Ringworm is a common fungal skin infection that causes a ring-like red rash almost anywhere on the body (the baby's scalp, feet and groin are common areas). It is usually easily treated using over-the-counter creams. Read more about treating ringworm.
Miliria ("sweat rash")
A sweat rash may flare up when your baby sweats, for example because they are dressed in too many clothes or the environment is hot and humid. It is a sign that your baby's sweat glands have become blocked. They may develop tiny red bumps or blisters on their skin, but these will soon clear without treatment.
Impetigo is a highly contagious bacterial infection of the surface layers of the skin, which causes sores and blisters. It is not usually serious but you can visit your GP for a prescription of antibiotics, which should clear the infection within 7-10 days. Read more about treating impetigo.
Urticaria (also known as hives) is a raised, red itchy rash that appears on the skin. It happens when a trigger (such as a food that your baby is allergic to) causes a substance called histamine to be released into their skin.

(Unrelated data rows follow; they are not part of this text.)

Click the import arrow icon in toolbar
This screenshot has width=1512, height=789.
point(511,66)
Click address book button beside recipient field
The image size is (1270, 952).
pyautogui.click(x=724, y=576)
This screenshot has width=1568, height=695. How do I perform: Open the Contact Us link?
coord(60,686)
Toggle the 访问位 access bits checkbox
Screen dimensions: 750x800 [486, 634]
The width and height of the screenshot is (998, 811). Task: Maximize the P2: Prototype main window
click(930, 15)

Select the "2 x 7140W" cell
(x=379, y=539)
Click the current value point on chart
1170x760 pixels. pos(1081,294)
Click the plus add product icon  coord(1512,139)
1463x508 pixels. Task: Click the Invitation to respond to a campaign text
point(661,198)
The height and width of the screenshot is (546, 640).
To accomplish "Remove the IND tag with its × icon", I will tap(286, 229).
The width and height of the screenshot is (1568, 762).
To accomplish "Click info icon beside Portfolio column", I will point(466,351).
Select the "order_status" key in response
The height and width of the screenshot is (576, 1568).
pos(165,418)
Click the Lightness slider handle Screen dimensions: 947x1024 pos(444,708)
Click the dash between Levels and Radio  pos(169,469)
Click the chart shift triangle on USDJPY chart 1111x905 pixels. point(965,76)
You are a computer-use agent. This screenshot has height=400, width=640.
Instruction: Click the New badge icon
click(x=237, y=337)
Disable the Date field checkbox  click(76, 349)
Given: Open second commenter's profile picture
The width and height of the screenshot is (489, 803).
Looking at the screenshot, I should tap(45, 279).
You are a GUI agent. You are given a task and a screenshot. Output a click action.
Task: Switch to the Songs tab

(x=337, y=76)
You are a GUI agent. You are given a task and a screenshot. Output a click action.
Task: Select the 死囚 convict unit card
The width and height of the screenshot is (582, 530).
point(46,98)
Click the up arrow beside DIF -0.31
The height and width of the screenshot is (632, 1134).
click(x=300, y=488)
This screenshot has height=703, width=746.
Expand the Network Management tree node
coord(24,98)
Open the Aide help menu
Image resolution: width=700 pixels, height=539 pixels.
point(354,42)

If your baby gets urticaria during feeding, the condition may be triggered by something they have had to eat or drink. The most common foods are egg and milk but many other foods can sometimes be the cause.
The urticaria rash is usually short-lived and can be controlled with antihistamines. Read more about treating hives.
If your baby gets hives repeatedly, it's important to see your GP to discuss possible allergies.
Slapped cheek syndrome
Slapped cheek syndrome (also known as fifth disease) is a viral infection particularly common in children and babies. It typically causes a bright red rash on both cheeks and a fever.
Most babies will not need treatment as slapped cheek syndrome is usually a mild condition that passes in a few days.
Hand, foot and mouth disease
Hand, foot and mouth disease is a common, mild viral illness that causes a blister rash on the palms of the hands and soles of the feet, as well as ulcers in the mouth. Your baby may feel unwell and have a fever.
Treatment is usually not needed as the baby's immune system clears the virus and symptoms go away after about 7 to 10 days. If you're worried, see your GP.
Scabies is a common infestation of the skin that can affect people of all ages. It is caused by tiny mites that burrow into the skin.
It is often spread between family members, so when babies get scabies it is usually because someone else in the family has had it recently. Babies with scabies develop tiny and very itchy spots all over the body, including on the soles of the feet, armpits and genital area.
Treatment with creams that kill the scabies mite needs to be given to the whole family at the same time to be effective.